> _CONSIGNE_:
Modifie les enregistrements ci-dessous : remplace « Viewport » par « Window » partout où ce mot apparaît, et garde tout le reste sans aucun changement.

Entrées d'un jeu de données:
* * *

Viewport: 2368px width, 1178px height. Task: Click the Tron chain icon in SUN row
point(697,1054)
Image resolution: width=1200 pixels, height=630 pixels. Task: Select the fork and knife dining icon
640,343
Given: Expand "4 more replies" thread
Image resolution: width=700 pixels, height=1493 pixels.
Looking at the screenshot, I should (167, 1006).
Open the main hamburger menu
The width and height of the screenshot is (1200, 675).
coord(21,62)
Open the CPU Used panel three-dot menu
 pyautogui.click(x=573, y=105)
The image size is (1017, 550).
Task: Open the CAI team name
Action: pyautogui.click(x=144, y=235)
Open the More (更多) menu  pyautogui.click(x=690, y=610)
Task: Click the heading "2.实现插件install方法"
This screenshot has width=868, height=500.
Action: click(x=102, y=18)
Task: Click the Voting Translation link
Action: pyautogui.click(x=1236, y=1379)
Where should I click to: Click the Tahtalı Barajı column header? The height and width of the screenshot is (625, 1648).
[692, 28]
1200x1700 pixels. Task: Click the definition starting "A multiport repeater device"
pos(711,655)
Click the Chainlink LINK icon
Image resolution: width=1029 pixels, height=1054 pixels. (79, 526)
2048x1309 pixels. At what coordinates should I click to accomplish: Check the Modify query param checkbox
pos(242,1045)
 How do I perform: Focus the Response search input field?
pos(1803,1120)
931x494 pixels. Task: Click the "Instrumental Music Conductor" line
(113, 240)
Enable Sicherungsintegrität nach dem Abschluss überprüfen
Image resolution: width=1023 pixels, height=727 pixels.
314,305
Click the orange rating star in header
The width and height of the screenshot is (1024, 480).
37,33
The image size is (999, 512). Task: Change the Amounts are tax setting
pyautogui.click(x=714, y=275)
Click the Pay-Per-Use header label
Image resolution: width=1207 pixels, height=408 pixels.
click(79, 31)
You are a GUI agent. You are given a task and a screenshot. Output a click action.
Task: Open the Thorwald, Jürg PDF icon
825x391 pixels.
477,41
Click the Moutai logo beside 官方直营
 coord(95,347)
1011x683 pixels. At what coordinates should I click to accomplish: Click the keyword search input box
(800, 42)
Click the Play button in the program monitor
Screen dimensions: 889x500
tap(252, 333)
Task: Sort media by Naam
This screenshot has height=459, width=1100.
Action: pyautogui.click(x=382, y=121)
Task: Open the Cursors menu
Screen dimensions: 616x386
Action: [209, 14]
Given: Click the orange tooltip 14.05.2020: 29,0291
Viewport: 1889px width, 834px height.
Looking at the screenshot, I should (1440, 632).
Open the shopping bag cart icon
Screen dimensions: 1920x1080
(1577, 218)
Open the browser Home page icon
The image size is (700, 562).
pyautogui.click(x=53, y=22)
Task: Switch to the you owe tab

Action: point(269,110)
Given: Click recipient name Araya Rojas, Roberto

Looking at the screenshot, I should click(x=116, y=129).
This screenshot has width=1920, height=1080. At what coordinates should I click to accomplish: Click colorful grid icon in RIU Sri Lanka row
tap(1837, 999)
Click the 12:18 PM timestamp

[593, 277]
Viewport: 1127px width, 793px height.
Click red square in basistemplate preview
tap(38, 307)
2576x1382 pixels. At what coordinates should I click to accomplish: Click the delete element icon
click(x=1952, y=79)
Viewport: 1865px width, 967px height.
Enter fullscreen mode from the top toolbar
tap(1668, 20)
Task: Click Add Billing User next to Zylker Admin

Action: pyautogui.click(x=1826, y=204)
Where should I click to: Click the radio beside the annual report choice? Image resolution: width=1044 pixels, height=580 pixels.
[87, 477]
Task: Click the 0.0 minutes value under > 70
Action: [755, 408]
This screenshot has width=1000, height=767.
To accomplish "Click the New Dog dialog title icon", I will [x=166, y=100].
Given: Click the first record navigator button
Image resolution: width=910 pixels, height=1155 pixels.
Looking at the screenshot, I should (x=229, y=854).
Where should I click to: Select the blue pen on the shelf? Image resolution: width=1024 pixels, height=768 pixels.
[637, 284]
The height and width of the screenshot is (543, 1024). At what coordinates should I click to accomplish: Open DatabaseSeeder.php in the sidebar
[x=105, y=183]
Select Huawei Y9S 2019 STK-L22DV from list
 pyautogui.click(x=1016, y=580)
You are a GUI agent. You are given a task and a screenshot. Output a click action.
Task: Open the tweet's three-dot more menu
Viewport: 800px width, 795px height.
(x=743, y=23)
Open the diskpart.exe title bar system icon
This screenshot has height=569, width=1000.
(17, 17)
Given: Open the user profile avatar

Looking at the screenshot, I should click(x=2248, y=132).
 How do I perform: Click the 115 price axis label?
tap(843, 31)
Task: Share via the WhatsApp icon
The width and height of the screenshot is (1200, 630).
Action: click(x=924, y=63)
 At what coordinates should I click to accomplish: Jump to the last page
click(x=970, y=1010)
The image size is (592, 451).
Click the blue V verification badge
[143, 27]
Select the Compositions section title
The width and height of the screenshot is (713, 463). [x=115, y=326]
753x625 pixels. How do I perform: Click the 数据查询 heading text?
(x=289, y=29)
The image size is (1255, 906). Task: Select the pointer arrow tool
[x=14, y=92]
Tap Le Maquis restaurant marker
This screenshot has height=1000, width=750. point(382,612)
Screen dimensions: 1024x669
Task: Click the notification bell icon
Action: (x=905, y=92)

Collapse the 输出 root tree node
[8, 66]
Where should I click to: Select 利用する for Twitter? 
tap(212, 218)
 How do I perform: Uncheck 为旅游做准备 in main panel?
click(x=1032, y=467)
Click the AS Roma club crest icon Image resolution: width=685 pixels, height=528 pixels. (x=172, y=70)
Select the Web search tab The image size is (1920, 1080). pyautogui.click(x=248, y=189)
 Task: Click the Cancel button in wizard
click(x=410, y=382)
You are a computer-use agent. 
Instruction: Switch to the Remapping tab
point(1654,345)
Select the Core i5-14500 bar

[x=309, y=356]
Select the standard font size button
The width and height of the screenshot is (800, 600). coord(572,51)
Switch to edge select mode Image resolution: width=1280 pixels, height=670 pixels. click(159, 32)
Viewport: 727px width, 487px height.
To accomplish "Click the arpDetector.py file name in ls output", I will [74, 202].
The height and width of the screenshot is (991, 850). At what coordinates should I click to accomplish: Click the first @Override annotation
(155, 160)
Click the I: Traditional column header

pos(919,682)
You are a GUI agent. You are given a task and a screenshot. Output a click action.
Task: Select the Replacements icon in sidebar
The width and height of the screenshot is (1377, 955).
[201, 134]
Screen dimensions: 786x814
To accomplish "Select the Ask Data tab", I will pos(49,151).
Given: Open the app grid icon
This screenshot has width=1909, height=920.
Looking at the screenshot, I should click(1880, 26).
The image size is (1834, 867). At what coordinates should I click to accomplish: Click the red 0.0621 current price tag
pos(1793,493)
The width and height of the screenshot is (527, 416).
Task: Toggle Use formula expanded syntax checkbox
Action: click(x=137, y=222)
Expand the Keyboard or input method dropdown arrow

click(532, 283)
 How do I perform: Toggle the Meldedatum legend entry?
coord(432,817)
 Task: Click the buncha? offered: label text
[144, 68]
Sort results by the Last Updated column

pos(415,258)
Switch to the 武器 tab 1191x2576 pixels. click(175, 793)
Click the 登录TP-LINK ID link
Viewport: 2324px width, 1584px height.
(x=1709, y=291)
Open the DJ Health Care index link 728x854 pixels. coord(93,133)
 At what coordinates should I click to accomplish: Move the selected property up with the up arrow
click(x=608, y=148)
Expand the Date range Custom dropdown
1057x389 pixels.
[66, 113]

* * *

> _RÉSULTAT_:
Window: 2368px width, 1178px height. Task: Click the Tron chain icon in SUN row
point(697,1054)
Image resolution: width=1200 pixels, height=630 pixels. Task: Select the fork and knife dining icon
640,343
Given: Expand "4 more replies" thread
Image resolution: width=700 pixels, height=1493 pixels.
Looking at the screenshot, I should (167, 1006).
Open the main hamburger menu
The width and height of the screenshot is (1200, 675).
coord(21,62)
Open the CPU Used panel three-dot menu
 pyautogui.click(x=573, y=105)
The image size is (1017, 550).
Task: Open the CAI team name
Action: pyautogui.click(x=144, y=235)
Open the More (更多) menu  pyautogui.click(x=690, y=610)
Task: Click the heading "2.实现插件install方法"
This screenshot has width=868, height=500.
Action: click(x=102, y=18)
Task: Click the Voting Translation link
Action: pyautogui.click(x=1236, y=1379)
Where should I click to: Click the Tahtalı Barajı column header? The height and width of the screenshot is (625, 1648).
[692, 28]
1200x1700 pixels. Task: Click the definition starting "A multiport repeater device"
pos(711,655)
Click the Chainlink LINK icon
Image resolution: width=1029 pixels, height=1054 pixels. (79, 526)
2048x1309 pixels. At what coordinates should I click to accomplish: Check the Modify query param checkbox
pos(242,1045)
 How do I perform: Focus the Response search input field?
pos(1803,1120)
931x494 pixels. Task: Click the "Instrumental Music Conductor" line
(113, 240)
Enable Sicherungsintegrität nach dem Abschluss überprüfen
Image resolution: width=1023 pixels, height=727 pixels.
314,305
Click the orange rating star in header
The width and height of the screenshot is (1024, 480).
37,33
The image size is (999, 512). Task: Change the Amounts are tax setting
pyautogui.click(x=714, y=275)
Click the Pay-Per-Use header label
Image resolution: width=1207 pixels, height=408 pixels.
click(79, 31)
You are a GUI agent. You are given a task and a screenshot. Output a click action.
Task: Open the Thorwald, Jürg PDF icon
825x391 pixels.
477,41
Click the Moutai logo beside 官方直营
 coord(95,347)
1011x683 pixels. At what coordinates should I click to accomplish: Click the keyword search input box
(800, 42)
Click the Play button in the program monitor
Screen dimensions: 889x500
tap(252, 333)
Task: Sort media by Naam
This screenshot has height=459, width=1100.
Action: pyautogui.click(x=382, y=121)
Task: Open the Cursors menu
Screen dimensions: 616x386
Action: [209, 14]
Given: Click the orange tooltip 14.05.2020: 29,0291
Window: 1889px width, 834px height.
Looking at the screenshot, I should (1440, 632).
Open the shopping bag cart icon
Screen dimensions: 1920x1080
(1577, 218)
Open the browser Home page icon
The image size is (700, 562).
pyautogui.click(x=53, y=22)
Task: Switch to the you owe tab

Action: point(269,110)
Given: Click recipient name Araya Rojas, Roberto

Looking at the screenshot, I should click(x=116, y=129).
This screenshot has width=1920, height=1080. At what coordinates should I click to accomplish: Click colorful grid icon in RIU Sri Lanka row
tap(1837, 999)
Click the 12:18 PM timestamp

[593, 277]
Window: 1127px width, 793px height.
Click red square in basistemplate preview
tap(38, 307)
2576x1382 pixels. At what coordinates should I click to accomplish: Click the delete element icon
click(x=1952, y=79)
Window: 1865px width, 967px height.
Enter fullscreen mode from the top toolbar
tap(1668, 20)
Task: Click Add Billing User next to Zylker Admin

Action: pyautogui.click(x=1826, y=204)
Where should I click to: Click the radio beside the annual report choice? Image resolution: width=1044 pixels, height=580 pixels.
[87, 477]
Task: Click the 0.0 minutes value under > 70
Action: [755, 408]
This screenshot has width=1000, height=767.
To accomplish "Click the New Dog dialog title icon", I will [x=166, y=100].
Given: Click the first record navigator button
Image resolution: width=910 pixels, height=1155 pixels.
Looking at the screenshot, I should (x=229, y=854).
Where should I click to: Select the blue pen on the shelf? Image resolution: width=1024 pixels, height=768 pixels.
[637, 284]
The height and width of the screenshot is (543, 1024). At what coordinates should I click to accomplish: Open DatabaseSeeder.php in the sidebar
[x=105, y=183]
Select Huawei Y9S 2019 STK-L22DV from list
 pyautogui.click(x=1016, y=580)
You are a GUI agent. You are given a task and a screenshot. Output a click action.
Task: Open the tweet's three-dot more menu
Window: 800px width, 795px height.
(x=743, y=23)
Open the diskpart.exe title bar system icon
This screenshot has height=569, width=1000.
(17, 17)
Given: Open the user profile avatar

Looking at the screenshot, I should click(x=2248, y=132).
 How do I perform: Click the 115 price axis label?
tap(843, 31)
Task: Share via the WhatsApp icon
The width and height of the screenshot is (1200, 630).
Action: click(x=924, y=63)
 At what coordinates should I click to accomplish: Jump to the last page
click(x=970, y=1010)
The image size is (592, 451).
Click the blue V verification badge
[143, 27]
Select the Compositions section title
The width and height of the screenshot is (713, 463). [x=115, y=326]
753x625 pixels. How do I perform: Click the 数据查询 heading text?
(x=289, y=29)
The image size is (1255, 906). Task: Select the pointer arrow tool
[x=14, y=92]
Tap Le Maquis restaurant marker
This screenshot has height=1000, width=750. point(382,612)
Screen dimensions: 1024x669
Task: Click the notification bell icon
Action: (x=905, y=92)

Collapse the 输出 root tree node
[8, 66]
Where should I click to: Select 利用する for Twitter? 
tap(212, 218)
 How do I perform: Uncheck 为旅游做准备 in main panel?
click(x=1032, y=467)
Click the AS Roma club crest icon Image resolution: width=685 pixels, height=528 pixels. (x=172, y=70)
Select the Web search tab The image size is (1920, 1080). pyautogui.click(x=248, y=189)
 Task: Click the Cancel button in wizard
click(x=410, y=382)
You are a computer-use agent. 
Instruction: Switch to the Remapping tab
point(1654,345)
Select the Core i5-14500 bar

[x=309, y=356]
Select the standard font size button
The width and height of the screenshot is (800, 600). coord(572,51)
Switch to edge select mode Image resolution: width=1280 pixels, height=670 pixels. click(159, 32)
Window: 727px width, 487px height.
To accomplish "Click the arpDetector.py file name in ls output", I will [74, 202].
The height and width of the screenshot is (991, 850). At what coordinates should I click to accomplish: Click the first @Override annotation
(155, 160)
Click the I: Traditional column header

pos(919,682)
You are a GUI agent. You are given a task and a screenshot. Output a click action.
Task: Select the Replacements icon in sidebar
The width and height of the screenshot is (1377, 955).
[201, 134]
Screen dimensions: 786x814
To accomplish "Select the Ask Data tab", I will pos(49,151).
Given: Open the app grid icon
This screenshot has width=1909, height=920.
Looking at the screenshot, I should click(1880, 26).
The image size is (1834, 867). At what coordinates should I click to accomplish: Click the red 0.0621 current price tag
pos(1793,493)
The width and height of the screenshot is (527, 416).
Task: Toggle Use formula expanded syntax checkbox
Action: click(x=137, y=222)
Expand the Keyboard or input method dropdown arrow

click(532, 283)
 How do I perform: Toggle the Meldedatum legend entry?
coord(432,817)
 Task: Click the buncha? offered: label text
[144, 68]
Sort results by the Last Updated column

pos(415,258)
Switch to the 武器 tab 1191x2576 pixels. click(175, 793)
Click the 登录TP-LINK ID link
Window: 2324px width, 1584px height.
(x=1709, y=291)
Open the DJ Health Care index link 728x854 pixels. coord(93,133)
 At what coordinates should I click to accomplish: Move the selected property up with the up arrow
click(x=608, y=148)
Expand the Date range Custom dropdown
1057x389 pixels.
[66, 113]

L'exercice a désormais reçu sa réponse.